Sharing Your Faith with a Hindu (Paperback)

Thirumalai, Madasamy (Author)
and Thirumalai, M. S. (Author)

The author, an Indian now living and teaching in a Bible college in the United States, helps American Christians understand the types of Hinduism they are likely to encounter, offers tips on presenting the Gospel most effectively to Hindus, and suggests answers to Hindu concerns about Christianity.

Excerpt

Introduction

I was brought up a Hindu in a small town in southern India. I believed in and worshiped idols, and I sought the favors of gods and spirits through animal sacrifices, sorcery, divination, and witchcraft.

My parents came from a middle caste of agriculturists; they devoted their time and money to Hindu gods and goddesses. They would also occasionally visit the Darga (Muslim shrines) to obtain physical or mental healing, and they always showed great respect and deference to the Brahman priests in our own temples.

Some people from my caste living in other villages and towns had embraced Christianity. Now, we believed that every religion had some truth to offer so embracing another religion wasn’t a problem. However, it was shameful and degrading to become a Christian, especially because so many people from lower castes had placed their faith in Jesus Christ. We thought they had become Christians through some type of compulsion or inducement.

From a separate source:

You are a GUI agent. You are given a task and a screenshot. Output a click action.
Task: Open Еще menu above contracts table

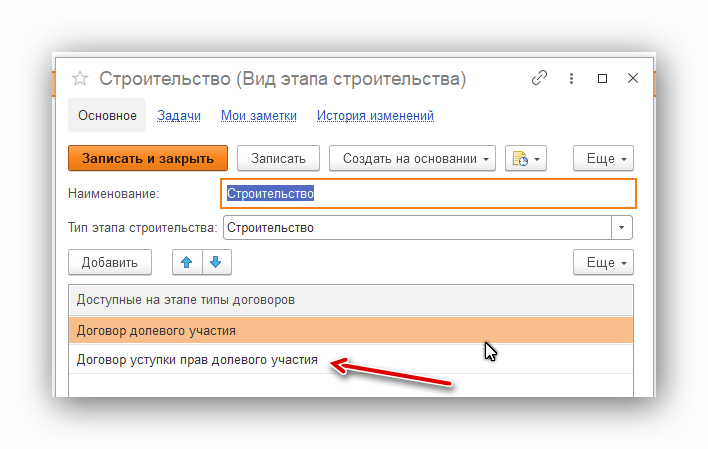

As a child, I felt that the Christians with whom I came into contact were more interested in each other than in us. Even so, when I was in the fifth grade, as I was helping my father in his vegetable store, a simple-looking lady offered me a storybook in my own language. I accepted it with my father’s permission; it happened to be Luke’s gospel.

I read it with great enthusiasm, and I instantaneously admired the authority, majesty, and compassion of the man Jesus. It took many years for me to come to seek the Lord Jesus Christ with all my heart, and then to speak boldly of His love for us all. As an educated person, it also took time for me to shed my feeling of shame in being a Christian.

The name of Jesus is alive. Thousands like me are hearing of Him, and many are beginning to admit that He is gracious, caring, mighty, and worthy of worship. The Holy Spirit stirs desire in the hearts of the people He has created, and these stirrings in the hearts of Hindus need to be nourished. It is my hope and prayer that this book will serve the function of helping us to become co-laborers with the Spirit in His ministry of saving souls.

* * *

India’s population passed the one billion mark in 2001, and in about five to eight years it will surpass China as the world’s most populous nation. The Indian Census Office states that 82 percent of the people in India are Hindus; in other words, there are already more than 820 million Hindus in India. Add to this the millions of native Hindus in Nepal (the only country that declares itself to be a Hindu nation), Pakistan, Bangladesh, Sri Lanka, and some Indonesian islands, as well as the overseas Indian populations—the Hindu Diaspora (dispersion or scattering of people)—in Malaysia, Singapore, the West Indies, South Africa, other African nations, Britain, the Fiji Islands, Mauritius, the Reunion Islands, and recent immigrants to Europe, Australia, Canada, and the United States.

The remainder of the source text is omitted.